When kids don't get to be kids

This is my friend Johnny. He is one of the Senterra kids -- the Senterras are one of the families I have committed to showing special care and attention to when I go to Haiti. I pray for this family and wonder about them when I am so far away.

The photo tells several parts of a story of a tender-hearted boy who cannot afford to be as tender-hearted as he wants to be. I would go on to say that he cannot be as tender-hearted as he is created to be. Johnny is a sweet kid, but he has to negotiate a frequently brutal world of survival and street fighting.

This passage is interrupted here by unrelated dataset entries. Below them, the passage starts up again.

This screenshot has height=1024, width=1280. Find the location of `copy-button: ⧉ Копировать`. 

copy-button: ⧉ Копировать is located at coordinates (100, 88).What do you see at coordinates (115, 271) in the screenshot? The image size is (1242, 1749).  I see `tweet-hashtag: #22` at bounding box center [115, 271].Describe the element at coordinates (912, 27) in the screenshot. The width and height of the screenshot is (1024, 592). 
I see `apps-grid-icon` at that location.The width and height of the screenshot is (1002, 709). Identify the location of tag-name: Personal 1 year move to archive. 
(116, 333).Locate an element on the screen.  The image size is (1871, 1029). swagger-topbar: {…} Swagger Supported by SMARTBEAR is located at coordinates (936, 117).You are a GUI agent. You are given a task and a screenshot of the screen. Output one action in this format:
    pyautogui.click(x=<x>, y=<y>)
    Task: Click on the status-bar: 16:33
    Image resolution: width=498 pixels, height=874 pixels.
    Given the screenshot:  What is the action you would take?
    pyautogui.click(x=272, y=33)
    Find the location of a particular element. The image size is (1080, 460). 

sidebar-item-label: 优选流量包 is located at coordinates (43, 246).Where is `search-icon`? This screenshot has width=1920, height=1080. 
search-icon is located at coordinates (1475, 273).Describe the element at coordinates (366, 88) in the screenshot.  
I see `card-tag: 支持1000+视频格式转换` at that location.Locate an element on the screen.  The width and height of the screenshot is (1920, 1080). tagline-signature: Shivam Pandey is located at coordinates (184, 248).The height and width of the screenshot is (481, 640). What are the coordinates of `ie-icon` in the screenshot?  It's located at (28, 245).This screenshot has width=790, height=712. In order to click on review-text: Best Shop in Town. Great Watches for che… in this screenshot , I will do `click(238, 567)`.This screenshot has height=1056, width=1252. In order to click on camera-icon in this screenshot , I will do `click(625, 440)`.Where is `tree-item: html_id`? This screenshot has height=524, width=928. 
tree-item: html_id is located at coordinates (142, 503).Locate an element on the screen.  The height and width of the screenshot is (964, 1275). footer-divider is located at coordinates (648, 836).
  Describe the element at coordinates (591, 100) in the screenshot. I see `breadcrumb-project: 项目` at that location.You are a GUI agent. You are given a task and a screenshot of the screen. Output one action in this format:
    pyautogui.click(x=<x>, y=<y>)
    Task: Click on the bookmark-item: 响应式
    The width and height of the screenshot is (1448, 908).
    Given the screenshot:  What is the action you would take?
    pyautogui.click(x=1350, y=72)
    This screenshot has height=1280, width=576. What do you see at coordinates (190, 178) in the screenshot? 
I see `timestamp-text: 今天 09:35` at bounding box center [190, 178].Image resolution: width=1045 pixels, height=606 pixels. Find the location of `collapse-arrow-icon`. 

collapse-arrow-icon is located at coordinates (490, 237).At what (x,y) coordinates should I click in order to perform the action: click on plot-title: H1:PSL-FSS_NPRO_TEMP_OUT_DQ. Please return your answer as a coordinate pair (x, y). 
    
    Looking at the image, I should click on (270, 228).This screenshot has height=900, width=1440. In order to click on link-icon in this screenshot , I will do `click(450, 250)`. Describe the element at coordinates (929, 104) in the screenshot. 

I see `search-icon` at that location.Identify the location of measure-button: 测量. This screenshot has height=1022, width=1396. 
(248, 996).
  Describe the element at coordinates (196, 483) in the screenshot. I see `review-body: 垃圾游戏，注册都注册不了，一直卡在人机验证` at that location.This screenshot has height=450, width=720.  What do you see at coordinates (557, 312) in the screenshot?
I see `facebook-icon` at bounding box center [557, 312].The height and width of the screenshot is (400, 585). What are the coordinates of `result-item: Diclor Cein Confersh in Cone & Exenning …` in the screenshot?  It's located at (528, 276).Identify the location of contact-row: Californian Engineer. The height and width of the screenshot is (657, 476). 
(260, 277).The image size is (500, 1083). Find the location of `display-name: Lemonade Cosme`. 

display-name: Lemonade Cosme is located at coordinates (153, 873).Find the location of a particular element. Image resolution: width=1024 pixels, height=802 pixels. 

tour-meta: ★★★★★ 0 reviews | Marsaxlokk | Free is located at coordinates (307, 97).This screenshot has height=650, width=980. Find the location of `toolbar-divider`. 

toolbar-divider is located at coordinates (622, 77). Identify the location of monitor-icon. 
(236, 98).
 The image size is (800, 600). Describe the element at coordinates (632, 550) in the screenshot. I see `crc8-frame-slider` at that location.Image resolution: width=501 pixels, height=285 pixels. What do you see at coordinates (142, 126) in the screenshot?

Looking at the boy on the right and you get a picture of the world that awaits a Haitian boy when he walks around on the street. Sure he has friends, but situations can turn ugly quickly. There is a never-ending game of dominate-or-be-dominated that runs 24 hours a day on Haitian streets. It is a situation shared by millions of boys around the world who grow up in areas gripped by poverty.

Johnny is one of those kids who has to play the game but doesn't like it. Look into his eyes and you see the deep sadness of a boy who is not as hard as he needs to be. He often looks to me like an actor playing a part for which he is poorly suited. Johnny is cursed with a kind heart and small stature. His nickname is "Tili," which means "little one."

One day a couple of us walked out of the MDL girls' house, and I saw Johnny leaning up against a telephone pole. As I walked closer, I could see something was wrong. He was scowling and trying to hold back tears. He had a rock in his hand. Smears and splotches of light gray dust stood out against the dark skin of his head, arms, and legs. He had just been beaten up.

We felt helpless. The other boy was nowhere around, and I wasn't sure what to say to Johnny. This is not an infrequent occurrence around the streets where we are. I put my arm around him and tried to console him a little, but I knew I couldn't fix the real situation. The next day I saw Johnny again, and I asked him about the fight. It turned out that another of my young friends, a bigger and stronger boy named SonSon, had delivered the beating. One of them had said something that had resulted in the fight. SonSon had hit Johnny in the knee with a rock. When Haitian kids square off to fight, they pick up rocks or sticks or anything else they can use as a weapon. It's part of the ritual.

I invite you to join me in praying for Johnny. I want him to have a shot at a future that allows him to be his best self. I want that look of sadness on his face to be replaced with one of joy.